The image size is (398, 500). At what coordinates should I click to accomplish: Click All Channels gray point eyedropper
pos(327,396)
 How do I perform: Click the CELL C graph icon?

---

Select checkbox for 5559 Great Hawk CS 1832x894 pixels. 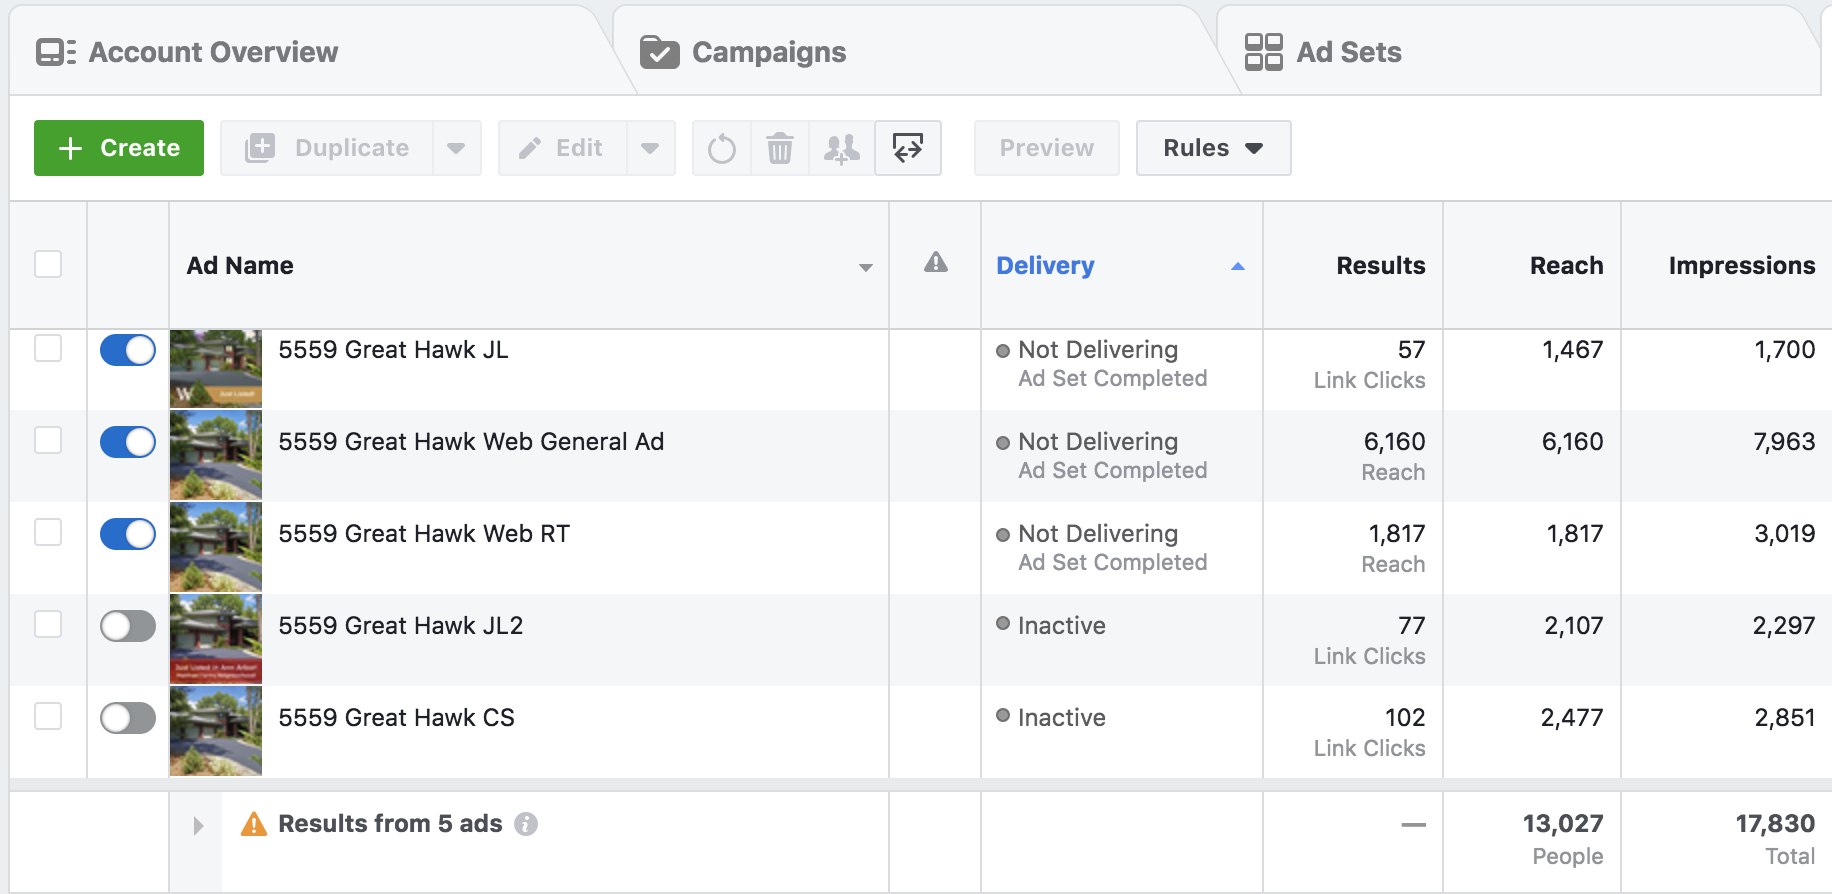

* * *

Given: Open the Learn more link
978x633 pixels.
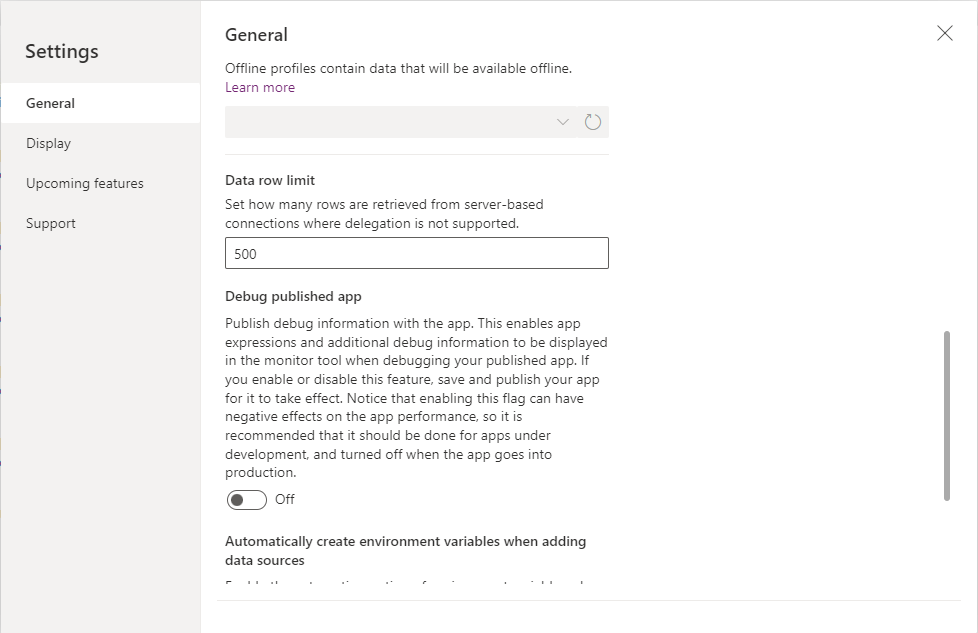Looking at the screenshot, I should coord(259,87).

**PROMPT**
Given the records above, return exactly the lines starting at the line containing "The image size" and ending at the line containing "How do I perform: Click", including both.

**ANSWER FOR THE TASK**
The image size is (398, 500). At what coordinates should I click to accomplish: Click All Channels gray point eyedropper
pos(327,396)
 How do I perform: Click the CELL C graph icon?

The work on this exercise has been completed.